WORK INSTRUCTIONS:
Exactly retype the lines from the top of the data through the line containing "The image size is (1566, 862).", leaving out every picture.

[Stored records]
========================================

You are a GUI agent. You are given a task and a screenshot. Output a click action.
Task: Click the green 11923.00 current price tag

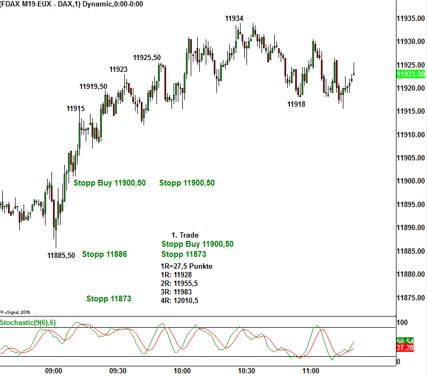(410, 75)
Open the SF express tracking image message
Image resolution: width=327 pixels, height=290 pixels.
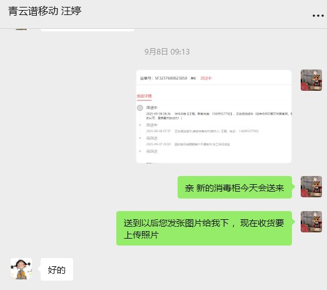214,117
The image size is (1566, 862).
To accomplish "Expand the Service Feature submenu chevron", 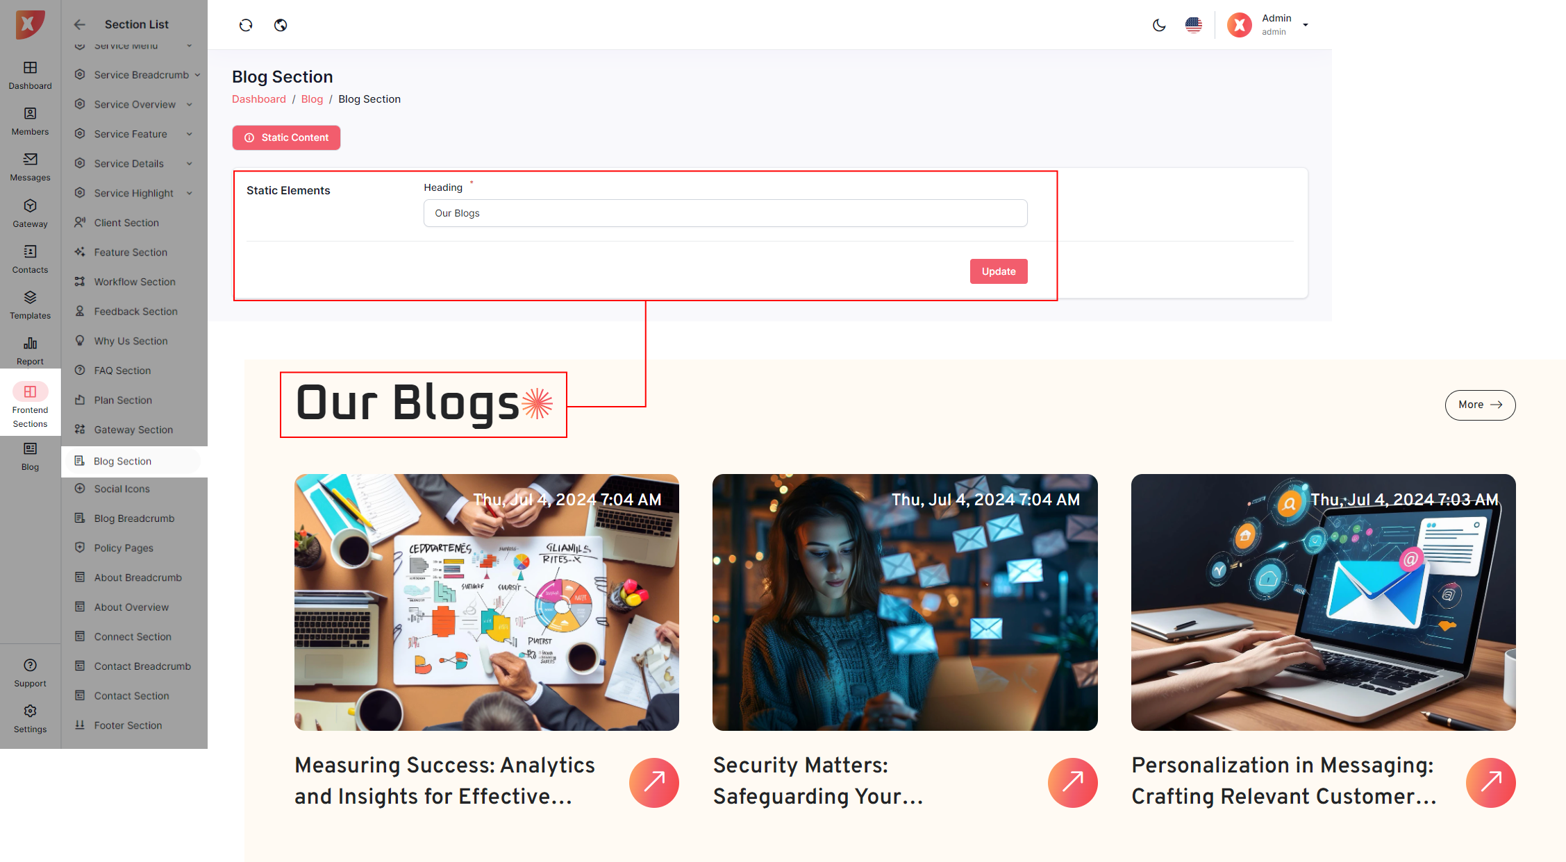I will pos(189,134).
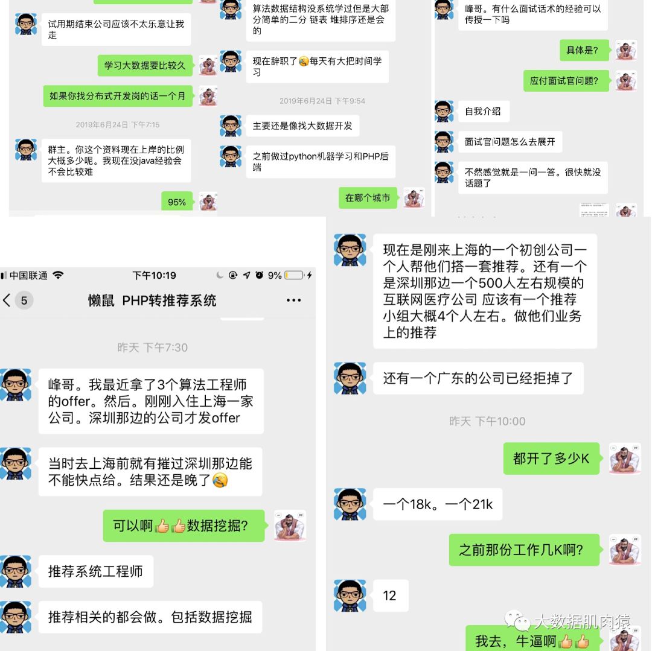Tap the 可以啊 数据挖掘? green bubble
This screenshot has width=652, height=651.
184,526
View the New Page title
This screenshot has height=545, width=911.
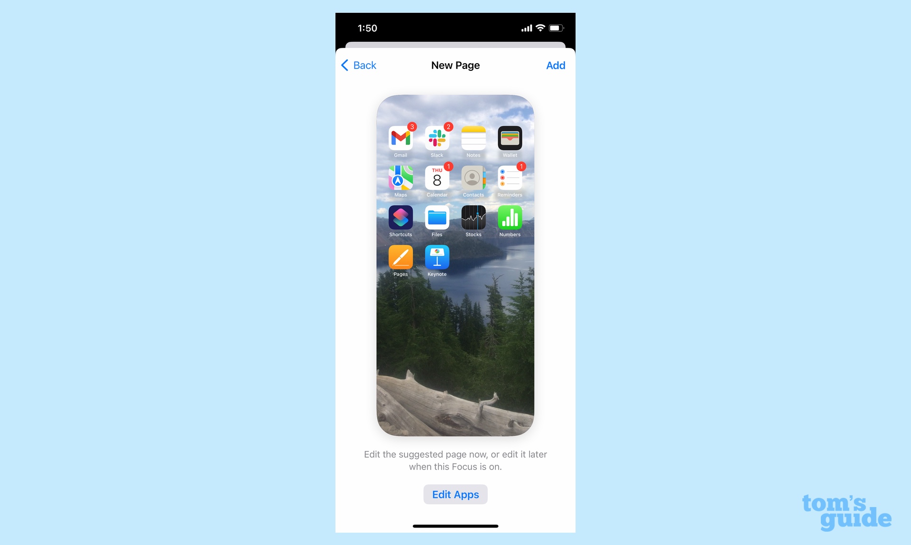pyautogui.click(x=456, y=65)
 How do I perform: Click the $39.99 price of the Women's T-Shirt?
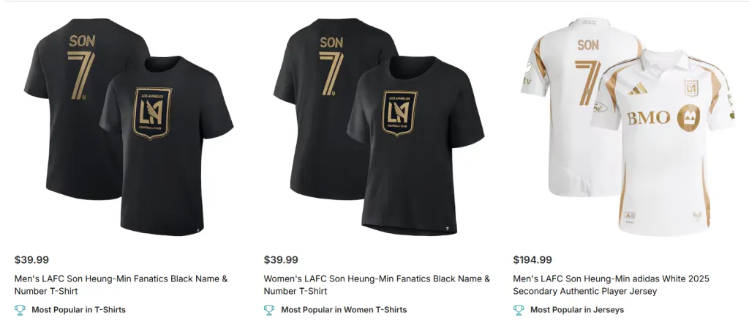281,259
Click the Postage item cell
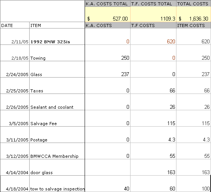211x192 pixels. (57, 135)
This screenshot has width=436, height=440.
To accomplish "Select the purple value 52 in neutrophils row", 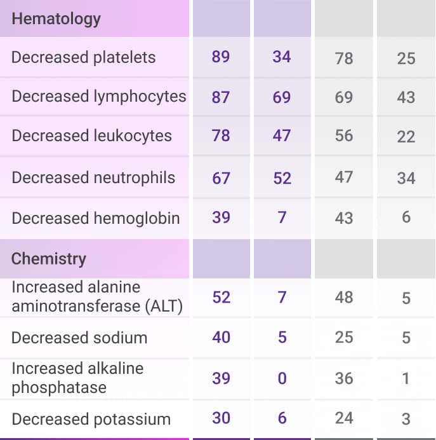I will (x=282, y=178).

========================================

ANSWER SPACE:
You are a GUI agent. You are given a task and a screenshot. Output a click action.
Task: Click the green 11923.00 current price tag

(410, 75)
Open the SF express tracking image message
Image resolution: width=327 pixels, height=290 pixels.
214,117
The image size is (1566, 862).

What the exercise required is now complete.